:: About this task ::
What is needed is the number of lines below that contain the string "width", with no other text.

:: Information supplied ::
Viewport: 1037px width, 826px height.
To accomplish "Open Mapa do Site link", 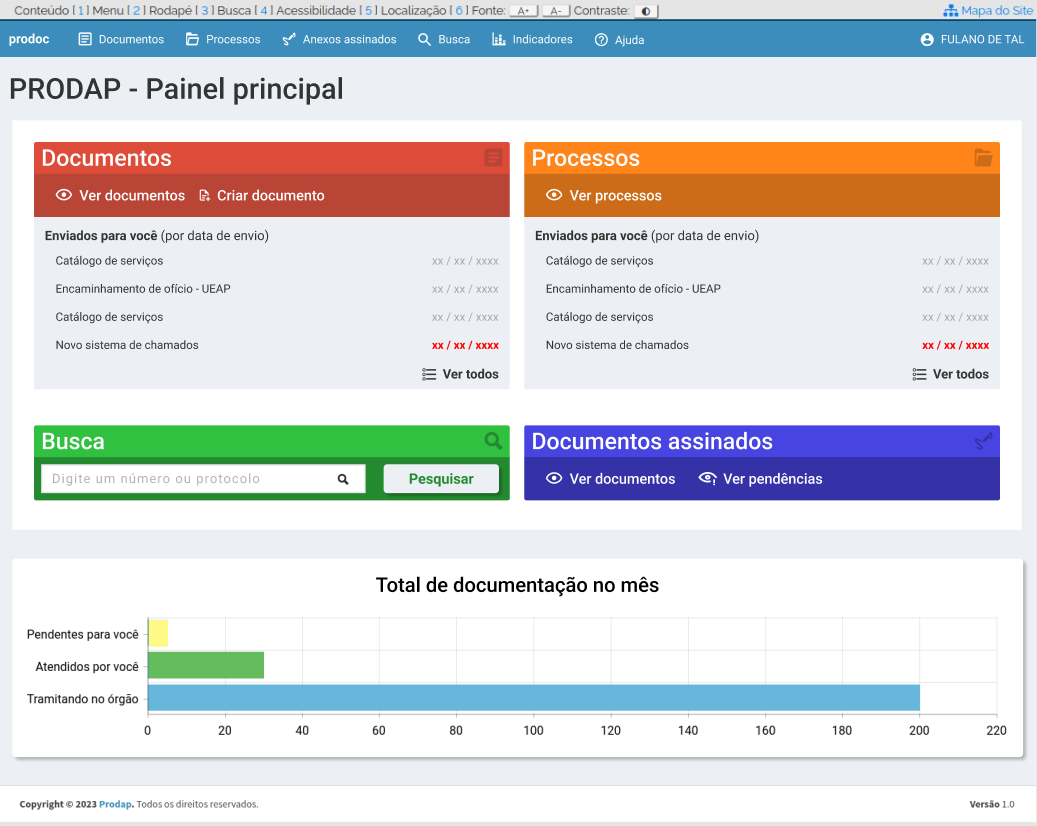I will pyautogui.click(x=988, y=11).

...

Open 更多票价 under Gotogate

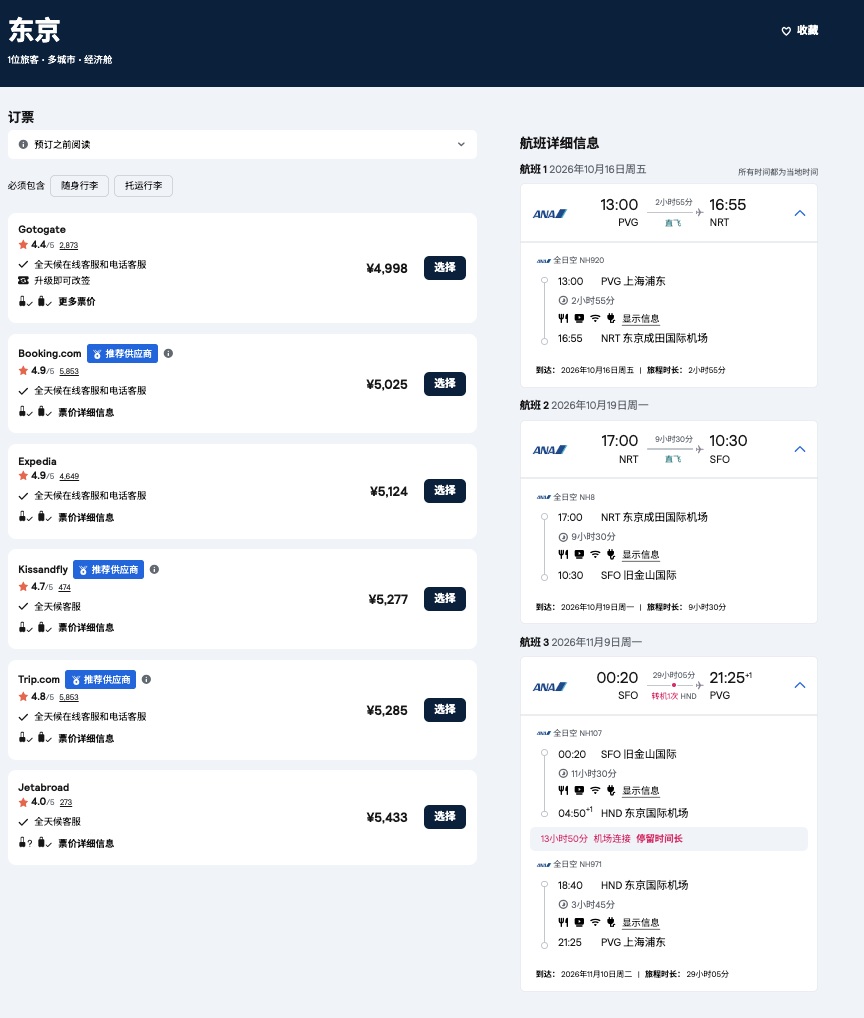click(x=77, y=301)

---

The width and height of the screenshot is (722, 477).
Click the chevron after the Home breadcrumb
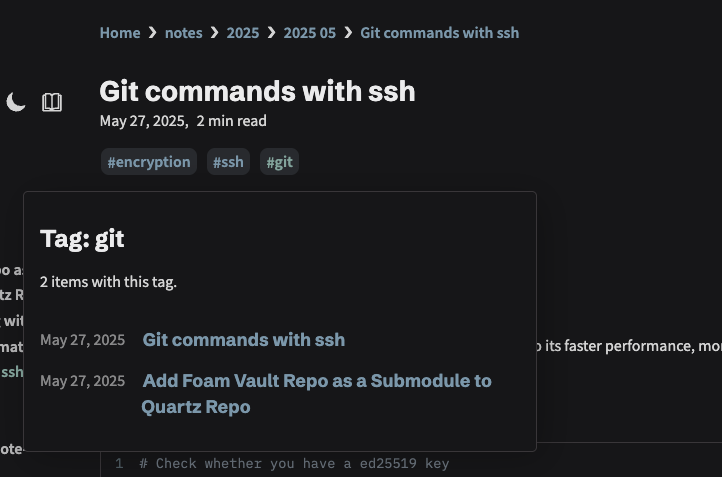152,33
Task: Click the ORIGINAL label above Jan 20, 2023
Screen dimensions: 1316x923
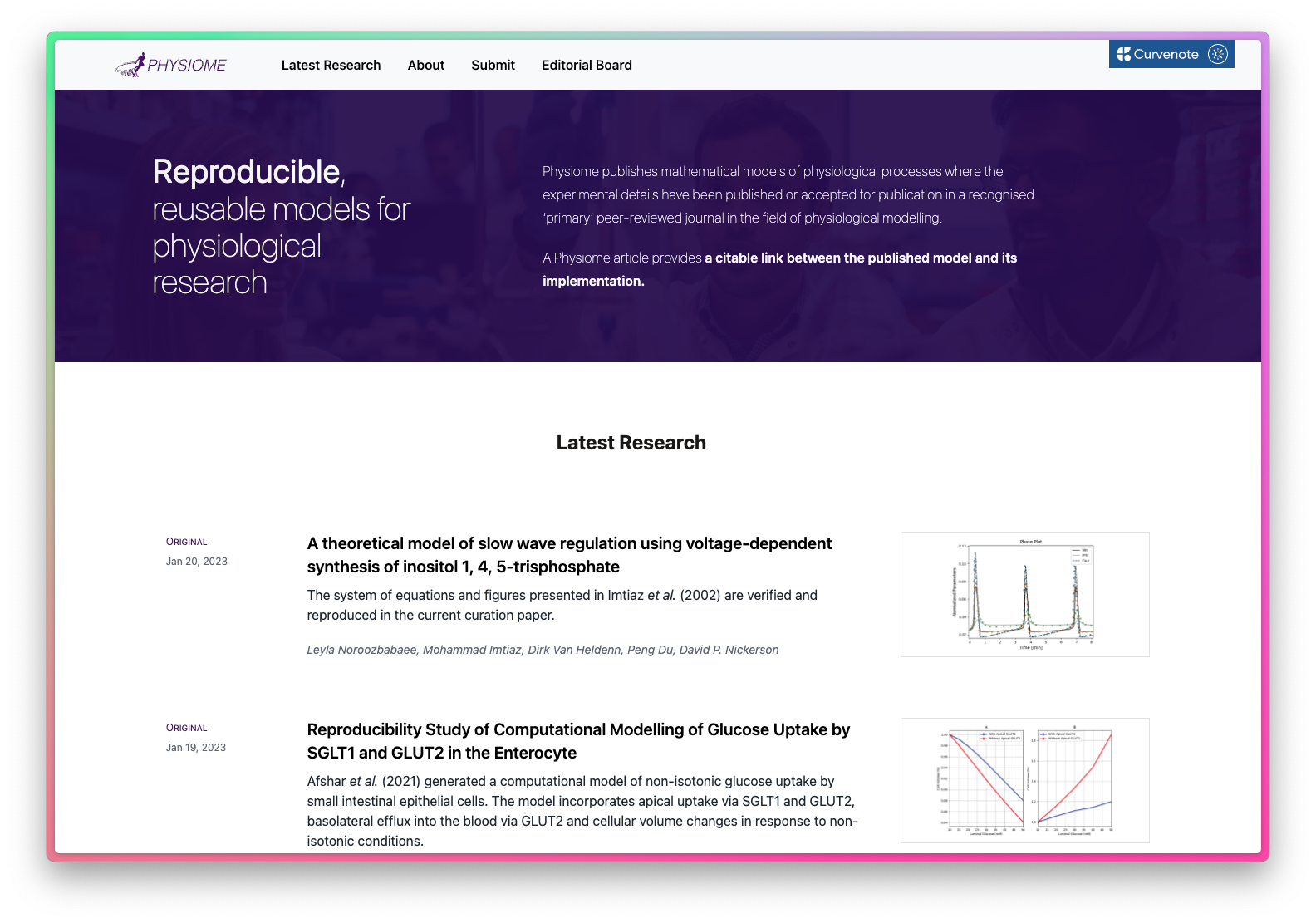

:: Result of the exercise ::
2